Like Bellany, William Crozier was also raised in a sea side town. Mediterranean Night is a wonderful example of his expressive painting and is the result of nine months that he spent in Malaga during 1963. This experience was to prove pivotal to Crozier‘s development as an artist, in particular his concerns with the landscape and the painting of the human figure. While based in West Cork he travelled extensively gaining inspiration and often treating the Mediterranean and Irish landscapes with the same vibrancy. This vibrant palette challenged the traditional muted shades employed by many artists while depicting Ireland.

Also an inveterate traveller, Michael Mulcahy, creates highly abstracted paintings of the many remote places he has lived through an intense use of abstract form and sizzling colour. The Navigator is at once figurative and autobiographical with a very sketchy, but accurate self-portrait of the artist in the title role. The title of the painting may be a play on the name given to the sixth-century Irish saint, Brendan The Navigator, so called because of the belief that he sailed the then uncharted waters of the Atlantic. As such, it recalls a world where man, nature and religion were more closely entwined. This story supports Mulcahy’s vision of the artist as the Shaman or healer who suffers for, and guides society to a better state. In The Navigator the grandeur of his task is suggested by the mysterious landscape and the fiery cave opening ahead contrasted with the ghostly pallor of the artist.

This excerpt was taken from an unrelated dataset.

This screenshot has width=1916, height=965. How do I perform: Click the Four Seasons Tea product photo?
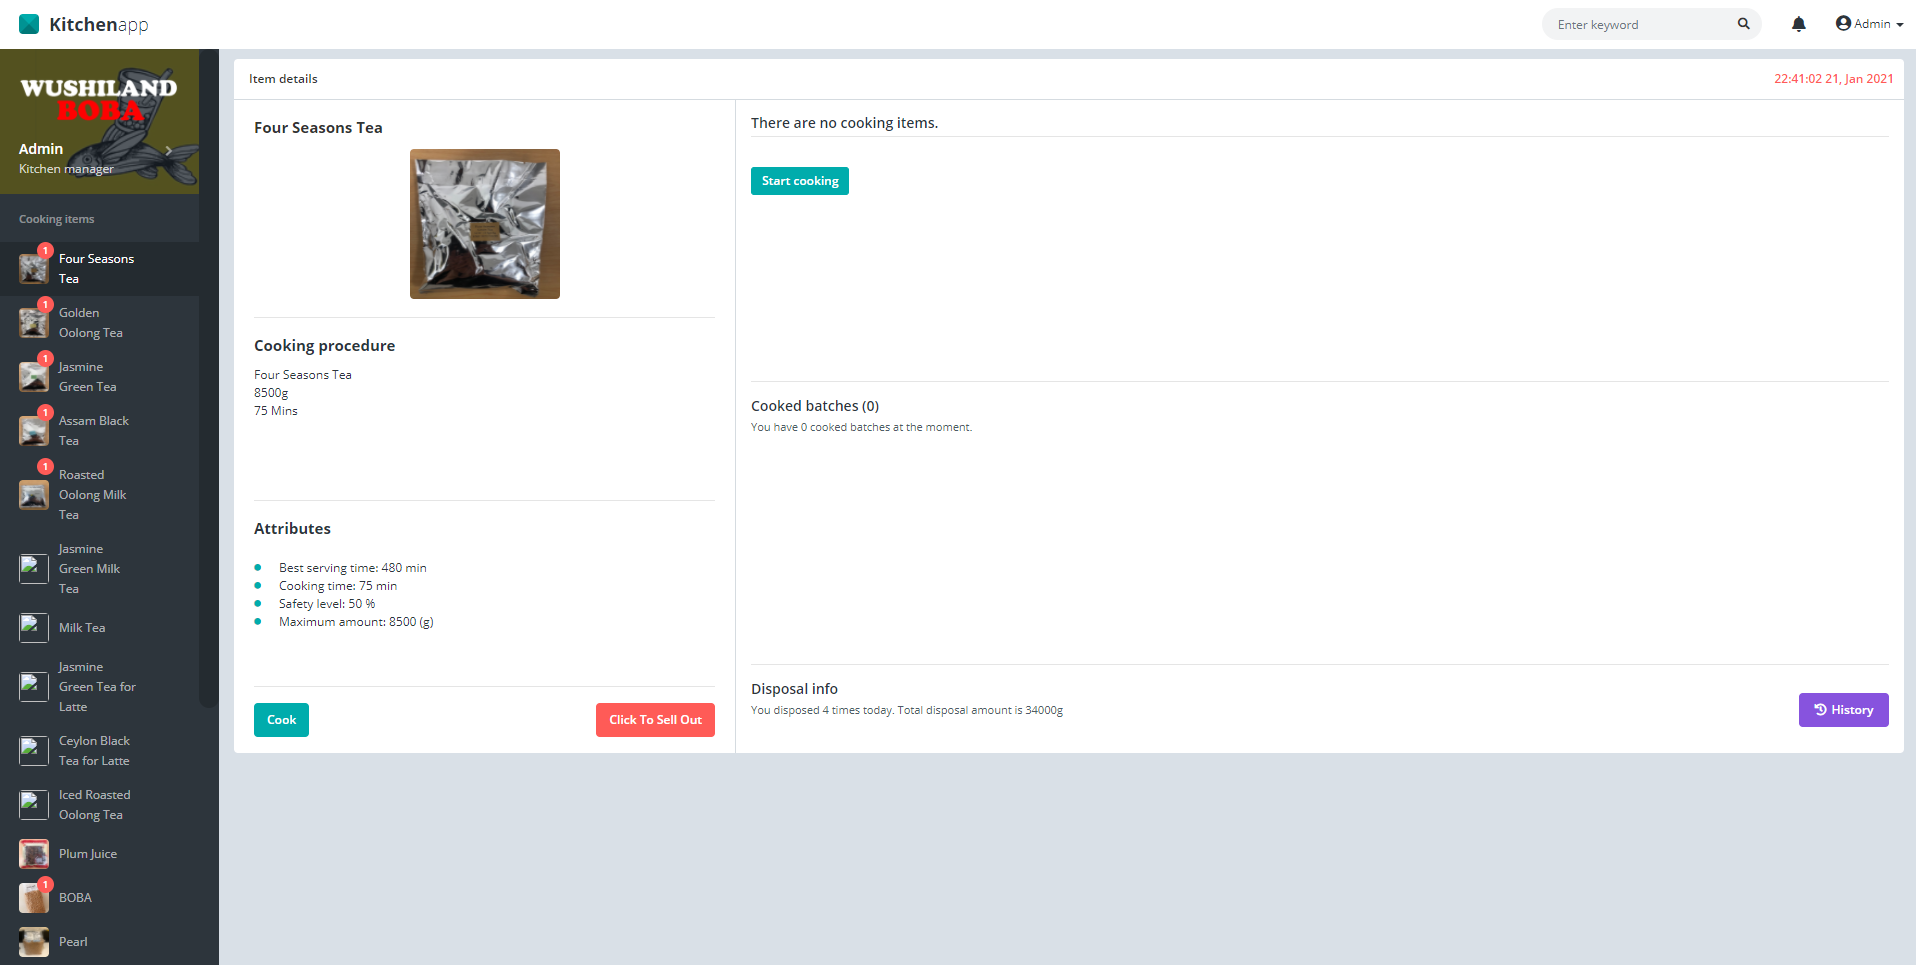point(485,224)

The use of the historical to convey a contemporary message is also deployed by Stephen McKenna in The Irish Coast. McKenna combines the classical and academic approaches to painting with the great, 17th century Dutch tradition of marine painting, to comment on a very contemporary, yet universal subject. Painted in 1981 during the height of ‘the Troubles' in Northern Ireland, The Irish Coast, brings together two different layers of conflict - a huge battle between the forces of nature, land, sea and sky - and the smaller, but no less dogged struggle, between two men on the jetty. In the immediate foreground a bird, like the narrator in a Greek tragedy, appears oblivious to their petty quarrel.

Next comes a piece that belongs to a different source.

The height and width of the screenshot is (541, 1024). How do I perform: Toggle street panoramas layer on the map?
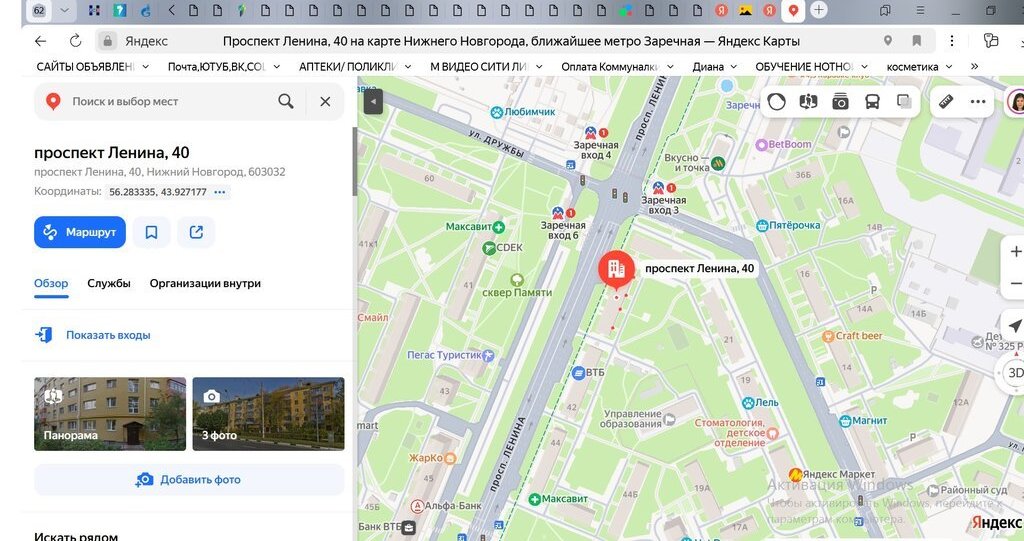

All at Sea is the result of a collaboration between St Patrick’s University Hospital and the IMMA National Programme. The National Programme is designed to promote the widest possible involvement with the Museum’s Collection and programmes, through creating access opportunities to the visual arts in a variety of situations and locations in Ireland. IMMA’s Collection is the focal point for each project. The National Programme is also committed to working with venues normally outside the scope of the contemporary art world. This core principle involves a process of encouraging people to view and enjoy ownership of their national collection, as held by IMMA, in their own locality and on their own terms.